Beyond the Beltway
Inspiration to innovate trickles down to the 5Cs
It is not often that government captures our imagination. President Barack Obama may not have saturated the economy with jobs, but he has inspired me to change the way I think about the private sector’s role in delivering social services. Along with the President’s proposed financial year 2012 budget, the administration allowed agencies to issue contracts for “pay-for-success bonds,” with up to $100 million for pilot initiatives across areas such as education, juvenile justice and childcare.

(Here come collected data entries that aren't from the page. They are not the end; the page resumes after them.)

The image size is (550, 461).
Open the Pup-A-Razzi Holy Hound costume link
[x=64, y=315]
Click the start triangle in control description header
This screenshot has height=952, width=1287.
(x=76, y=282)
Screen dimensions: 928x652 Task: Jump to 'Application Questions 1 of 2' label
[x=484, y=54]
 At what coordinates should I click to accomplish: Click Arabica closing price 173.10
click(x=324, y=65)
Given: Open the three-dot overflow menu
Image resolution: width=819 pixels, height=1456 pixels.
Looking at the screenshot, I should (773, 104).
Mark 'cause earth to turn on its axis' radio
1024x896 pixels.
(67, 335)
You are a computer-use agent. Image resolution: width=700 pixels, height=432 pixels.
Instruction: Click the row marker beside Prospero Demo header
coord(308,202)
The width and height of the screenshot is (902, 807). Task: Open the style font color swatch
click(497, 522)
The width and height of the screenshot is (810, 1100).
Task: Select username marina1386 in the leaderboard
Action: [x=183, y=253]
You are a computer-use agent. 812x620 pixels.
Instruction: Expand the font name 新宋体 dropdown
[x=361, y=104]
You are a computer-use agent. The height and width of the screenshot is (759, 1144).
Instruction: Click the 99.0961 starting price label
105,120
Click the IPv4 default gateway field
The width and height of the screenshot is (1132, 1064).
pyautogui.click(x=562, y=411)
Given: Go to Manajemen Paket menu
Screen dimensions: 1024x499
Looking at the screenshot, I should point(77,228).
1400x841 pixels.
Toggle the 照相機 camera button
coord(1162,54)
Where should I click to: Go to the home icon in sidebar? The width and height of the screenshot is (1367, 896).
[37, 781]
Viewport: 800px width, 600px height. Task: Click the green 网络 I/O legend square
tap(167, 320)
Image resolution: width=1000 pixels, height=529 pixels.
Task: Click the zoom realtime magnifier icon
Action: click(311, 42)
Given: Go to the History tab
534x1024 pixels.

Pay-for-success bonds aim to enhance the performance of government services, allowing private investors to pay for the start-up costs of an innovative take on a social program. The government then repays the investors based on social improvement, but only if the program meets the desired social target. Crippled by the risk that early interventions will not elicit the desired outcomes, the public sector largely focuses its resources on treating the symptoms of social inequality rather than the underlying causes.
Who are the social innovation bad-asses behind pay-for-success bonds? Jonathan Greenblatt recently joined the White House Office of Social Innovation and Civic Participation as its director, replacing Sonal Shah, who resigned in August after founding the office in 2009.
After graduating in 1990 with a degree in economics from University of Chicago, Shah took a year to trek through Kenya, Mozambique and India. She later spent six years at the Treasury Department, taking roles ranging from an attaché in Bosnia sent to restore the central banking system to a debt negotiator for African nations. Goldman Sachs eventually tapped her to develop their firm-wide environmental strategy, and afterward she directed Google.org’s development initiatives.
Jonathan Greenblatt traces his commitment to public service back to then-Governor Clinton’s 1992 campaign in Arkansas, which led to a job as an aide in the Clinton White House and Department of Commerce, focusing on post-conflict economies. Greenblatt later co-founded Ethos Waters with Peter Thum CMC ’90, and went on to serve as vice president of consumer products after Starbucks acquired their firm.
While Shah and Greenblatt represent just a fraction of the fervent leaders working across the public and social sectors on innovations like pay-for-success bonds, we should also look to our peers at the Claremont Colleges. Harvey Mudd’s chapter of Engineers for a Sustainable World has applied their technical expertise to harnessing solar energy, which powers the secondary school and hospital in the village of Ngomano, Kenya.
Young alumni offer us examples in which leadership and a willingness to take the road less travelled literally pays off. Each year, Pilgrim Place, a local retirement community, offers two $10,000 Napier Awards for Creative Leadership to graduating seniors at the five Claremont Colleges. Last year, Jacob Cohen PO ’11 won for his work with the Vietnamese Americans in New Orleans, launching the Raise Your Hand Campaign, which engages high school youth to form a collective voice and advocate for solutions to lessen the achievement gap.
Aside from providing us with an exemplar to follow, alumni across the Claremont Colleges are eager to share their own career paths. In the past two years, four Claremont McKenna students – including myself – have interned with Taryn Benarroch CMC ’05, the TEACH campaign project director at the U.S. Department of Education (ED). As one of her former interns, Hannah Lauber CMC ’12, reflected on her time at ED: “Taryn challenged me to think outside the box about my own professional path and to be open to unexpected opportunities. Working at ED helped me to better understand the relationship between the different players in the public sector, and encouraged me to think about how I could improve those relationships by fostering communication and development of shared goals.”
Just as the Obama administration has bolstered social innovation, the 5Cs and each student body have a responsibility to promote social sector work. Individually, the colleges should strive to break down their own institutional barriers between their alumni office and career services center, and give students more opportunities to learn from alumni who have prospered in the social sector. Finally, students, particularly upperclassmen, should share their knowledge with their peers interested in careers within the social sector. The social sector has captured my imagination, and I hope it inspires more 5C students to follow in the footsteps of the alumni who have gone before us.